Comal opened its original location in RiNo’s Taxi community in 2016. The program is a partnership with the Focus Points Family Resource Center in response to calls from the community for “economic opportunity in the face of gentrification,” according to its website. Since opening the program, Comal has helped 34 participants, ten of them who’ve opened their own businesses.

Perez found the program “by accident” when she was in Focus Point’s English lesson program and discovered the restaurant needed a cashier. 

“I started working as a cashier, I learned that maybe I can be a participant too,” Perez said. “So I asked—I applied and now I am a participant.”

Perez shared some of her tacos de carne asada, which will be available on the menu at Comal’s new location. Carne asada is a traditional grilled and sliced steak which she said is a very common dish where she comes from. 

“My cooking is inspired by my great grandma, my grandma, and my mom,” Perez said. “It’s very common to have carne asada, the whole thing’s very traditional. It doesn’t matter where or it doesn’t matter who is having a carne asada. Everyone is going to have at least two types of carne asada. So it’s very familiar for the community get togethers.”

Comal provides immigrants with an opportunity to ‘learn while they earn” and share their traditional food—like Perez’s tacos de carne asada—with the people of Denver. Current participants that are working to open the new location are from Mexico, Venezuela, Ecuador, Costa Rica, Spain and Cuba. Each has a dream of opening their own restaurant and sharing food from their culture.

Venezuelan immigrant Gilnia Contreras shared a dish called El Caribe tilapia empanizada with coleslaw and tostones, or fried green plantains. 

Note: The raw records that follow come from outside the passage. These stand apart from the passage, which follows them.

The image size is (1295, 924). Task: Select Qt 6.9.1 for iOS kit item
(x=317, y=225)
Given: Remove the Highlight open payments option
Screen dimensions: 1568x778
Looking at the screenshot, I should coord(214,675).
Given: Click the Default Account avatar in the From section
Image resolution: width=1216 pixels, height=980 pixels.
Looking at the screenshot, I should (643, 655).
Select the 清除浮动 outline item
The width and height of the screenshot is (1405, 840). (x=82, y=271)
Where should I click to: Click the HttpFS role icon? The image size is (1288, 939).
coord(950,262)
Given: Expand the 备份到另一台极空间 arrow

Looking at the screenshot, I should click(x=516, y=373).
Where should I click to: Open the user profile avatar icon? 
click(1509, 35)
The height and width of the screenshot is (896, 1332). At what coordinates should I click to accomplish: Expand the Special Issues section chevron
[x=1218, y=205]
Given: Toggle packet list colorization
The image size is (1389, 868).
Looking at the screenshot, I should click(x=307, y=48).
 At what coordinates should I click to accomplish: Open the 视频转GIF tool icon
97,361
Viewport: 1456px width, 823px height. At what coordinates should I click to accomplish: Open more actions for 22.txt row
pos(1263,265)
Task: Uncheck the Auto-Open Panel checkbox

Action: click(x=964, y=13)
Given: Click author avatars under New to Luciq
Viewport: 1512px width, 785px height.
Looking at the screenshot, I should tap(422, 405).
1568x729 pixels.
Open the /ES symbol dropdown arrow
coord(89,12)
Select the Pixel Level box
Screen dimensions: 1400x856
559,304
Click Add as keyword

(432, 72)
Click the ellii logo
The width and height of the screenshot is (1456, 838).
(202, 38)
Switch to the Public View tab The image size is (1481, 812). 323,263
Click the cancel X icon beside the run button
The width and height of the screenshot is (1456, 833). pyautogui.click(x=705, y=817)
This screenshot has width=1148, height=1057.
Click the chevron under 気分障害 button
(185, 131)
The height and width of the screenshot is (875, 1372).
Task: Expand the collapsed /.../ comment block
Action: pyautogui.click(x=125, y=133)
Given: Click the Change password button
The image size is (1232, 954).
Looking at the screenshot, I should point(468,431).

“I’m here and I’m glad because it’s a big program to learn how to do business and also how to manage,” she said.

The program teaches participants everything they need to know about restaurant management, from invoicing and tracking finances to food safety and recipe development.

“It is very important to learn how to manage people,” Perez said. “Working in the kitchen is very stressful and I think it’s a skill that I’m learning already. Just the opportunity to happen to be able to participate here—I’ve been meeting a lot of people that are adding to my knowledge in full. So I’m very grateful for that.”

Focus Point Interim Senior Manager Seynabou Sohai said the old space at the Taxi building was roughly 600 square feet, and the new location is 2,600. And with more space in the new location at RiNo ArtPark, the program can help even more participants. At some point next year, they will be open for dinner. 

“We’re working our way slowly with [opening for dinner] because we are going to be starting to do commissary, which is a much-needed service here in the area for business,” Sohai said.

Comal’s new space is at 1900 35th Street. The restaurant is right across from the Bob Ragland Branch Library and Red Line Gallery. It will be open Tuesdays through Fridays for breakfast and lunch from 8 a.m. to 2 p.m.